══ Records supplied ══

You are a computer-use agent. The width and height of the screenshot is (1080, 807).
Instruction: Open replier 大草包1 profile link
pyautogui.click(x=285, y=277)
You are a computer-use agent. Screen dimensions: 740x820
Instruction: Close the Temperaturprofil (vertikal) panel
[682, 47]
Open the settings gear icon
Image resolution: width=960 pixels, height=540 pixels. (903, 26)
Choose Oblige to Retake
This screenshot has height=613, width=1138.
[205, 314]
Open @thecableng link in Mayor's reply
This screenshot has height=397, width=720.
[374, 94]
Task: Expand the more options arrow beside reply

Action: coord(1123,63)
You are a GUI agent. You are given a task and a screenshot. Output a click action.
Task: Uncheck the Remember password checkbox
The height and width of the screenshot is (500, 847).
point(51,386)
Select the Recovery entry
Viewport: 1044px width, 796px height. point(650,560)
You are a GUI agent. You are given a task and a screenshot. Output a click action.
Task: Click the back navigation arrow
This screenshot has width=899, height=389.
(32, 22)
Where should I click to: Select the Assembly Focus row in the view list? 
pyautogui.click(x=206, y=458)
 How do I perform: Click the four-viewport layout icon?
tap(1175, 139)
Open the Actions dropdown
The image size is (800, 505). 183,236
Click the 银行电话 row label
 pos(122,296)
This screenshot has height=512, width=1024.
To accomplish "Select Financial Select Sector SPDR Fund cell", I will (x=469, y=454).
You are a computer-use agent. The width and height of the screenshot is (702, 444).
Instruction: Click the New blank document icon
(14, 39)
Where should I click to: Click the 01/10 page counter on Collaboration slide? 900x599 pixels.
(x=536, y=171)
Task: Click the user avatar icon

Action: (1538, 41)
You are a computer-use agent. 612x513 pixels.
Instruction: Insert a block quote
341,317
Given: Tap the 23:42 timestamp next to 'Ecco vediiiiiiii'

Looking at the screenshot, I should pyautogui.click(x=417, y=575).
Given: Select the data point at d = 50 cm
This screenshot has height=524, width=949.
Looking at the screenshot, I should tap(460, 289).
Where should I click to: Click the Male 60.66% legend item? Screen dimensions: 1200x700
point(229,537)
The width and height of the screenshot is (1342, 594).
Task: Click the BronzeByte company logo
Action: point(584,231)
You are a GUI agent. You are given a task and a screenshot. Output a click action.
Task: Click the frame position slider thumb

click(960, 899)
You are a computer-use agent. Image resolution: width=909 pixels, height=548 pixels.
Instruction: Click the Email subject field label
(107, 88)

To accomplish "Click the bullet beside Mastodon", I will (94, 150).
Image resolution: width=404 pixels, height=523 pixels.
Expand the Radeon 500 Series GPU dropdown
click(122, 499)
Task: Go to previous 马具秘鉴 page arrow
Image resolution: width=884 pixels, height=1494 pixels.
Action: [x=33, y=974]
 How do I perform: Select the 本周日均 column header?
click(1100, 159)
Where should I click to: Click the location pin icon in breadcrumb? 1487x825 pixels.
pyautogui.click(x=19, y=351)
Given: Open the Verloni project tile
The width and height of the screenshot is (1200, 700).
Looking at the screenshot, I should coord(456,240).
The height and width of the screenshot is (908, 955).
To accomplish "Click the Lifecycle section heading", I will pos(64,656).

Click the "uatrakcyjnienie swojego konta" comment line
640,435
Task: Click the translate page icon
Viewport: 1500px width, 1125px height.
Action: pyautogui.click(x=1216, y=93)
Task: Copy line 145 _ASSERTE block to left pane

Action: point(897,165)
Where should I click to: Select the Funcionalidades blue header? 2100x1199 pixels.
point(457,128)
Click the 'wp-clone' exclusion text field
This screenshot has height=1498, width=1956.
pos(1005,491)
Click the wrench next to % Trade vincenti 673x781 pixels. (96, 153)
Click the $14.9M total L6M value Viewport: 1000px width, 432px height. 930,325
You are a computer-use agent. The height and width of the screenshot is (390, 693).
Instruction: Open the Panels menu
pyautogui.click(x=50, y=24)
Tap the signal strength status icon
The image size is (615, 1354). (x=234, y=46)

═══

**What to do:**
Return every entry above with nothing altered.

**Answer box:**
You are a computer-use agent. The width and height of the screenshot is (1080, 807).
Instruction: Open replier 大草包1 profile link
pyautogui.click(x=285, y=277)
You are a computer-use agent. Screen dimensions: 740x820
Instruction: Close the Temperaturprofil (vertikal) panel
[682, 47]
Open the settings gear icon
Image resolution: width=960 pixels, height=540 pixels. (903, 26)
Choose Oblige to Retake
This screenshot has height=613, width=1138.
[205, 314]
Open @thecableng link in Mayor's reply
This screenshot has height=397, width=720.
[374, 94]
Task: Expand the more options arrow beside reply

Action: coord(1123,63)
You are a GUI agent. You are given a task and a screenshot. Output a click action.
Task: Uncheck the Remember password checkbox
The height and width of the screenshot is (500, 847).
point(51,386)
Select the Recovery entry
Viewport: 1044px width, 796px height. point(650,560)
You are a GUI agent. You are given a task and a screenshot. Output a click action.
Task: Click the back navigation arrow
This screenshot has width=899, height=389.
(32, 22)
Where should I click to: Select the Assembly Focus row in the view list? 
pyautogui.click(x=206, y=458)
 How do I perform: Click the four-viewport layout icon?
tap(1175, 139)
Open the Actions dropdown
The image size is (800, 505). 183,236
Click the 银行电话 row label
 pos(122,296)
This screenshot has height=512, width=1024.
To accomplish "Select Financial Select Sector SPDR Fund cell", I will (x=469, y=454).
You are a computer-use agent. The width and height of the screenshot is (702, 444).
Instruction: Click the New blank document icon
(14, 39)
Where should I click to: Click the 01/10 page counter on Collaboration slide? 900x599 pixels.
(x=536, y=171)
Task: Click the user avatar icon

Action: (1538, 41)
You are a computer-use agent. 612x513 pixels.
Instruction: Insert a block quote
341,317
Given: Tap the 23:42 timestamp next to 'Ecco vediiiiiiii'

Looking at the screenshot, I should pyautogui.click(x=417, y=575).
Given: Select the data point at d = 50 cm
This screenshot has height=524, width=949.
Looking at the screenshot, I should tap(460, 289).
Where should I click to: Click the Male 60.66% legend item? Screen dimensions: 1200x700
point(229,537)
The width and height of the screenshot is (1342, 594).
Task: Click the BronzeByte company logo
Action: point(584,231)
You are a GUI agent. You are given a task and a screenshot. Output a click action.
Task: Click the frame position slider thumb

click(960, 899)
You are a computer-use agent. Image resolution: width=909 pixels, height=548 pixels.
Instruction: Click the Email subject field label
(107, 88)

To accomplish "Click the bullet beside Mastodon", I will (94, 150).
Image resolution: width=404 pixels, height=523 pixels.
Expand the Radeon 500 Series GPU dropdown
click(122, 499)
Task: Go to previous 马具秘鉴 page arrow
Image resolution: width=884 pixels, height=1494 pixels.
Action: [x=33, y=974]
 How do I perform: Select the 本周日均 column header?
click(1100, 159)
Where should I click to: Click the location pin icon in breadcrumb? 1487x825 pixels.
pyautogui.click(x=19, y=351)
Given: Open the Verloni project tile
The width and height of the screenshot is (1200, 700).
Looking at the screenshot, I should coord(456,240).
The height and width of the screenshot is (908, 955).
To accomplish "Click the Lifecycle section heading", I will pos(64,656).

Click the "uatrakcyjnienie swojego konta" comment line
640,435
Task: Click the translate page icon
Viewport: 1500px width, 1125px height.
Action: pyautogui.click(x=1216, y=93)
Task: Copy line 145 _ASSERTE block to left pane

Action: point(897,165)
Where should I click to: Select the Funcionalidades blue header? 2100x1199 pixels.
point(457,128)
Click the 'wp-clone' exclusion text field
This screenshot has height=1498, width=1956.
pos(1005,491)
Click the wrench next to % Trade vincenti 673x781 pixels. (96, 153)
Click the $14.9M total L6M value Viewport: 1000px width, 432px height. 930,325
You are a computer-use agent. The height and width of the screenshot is (390, 693).
Instruction: Open the Panels menu
pyautogui.click(x=50, y=24)
Tap the signal strength status icon
The image size is (615, 1354). (x=234, y=46)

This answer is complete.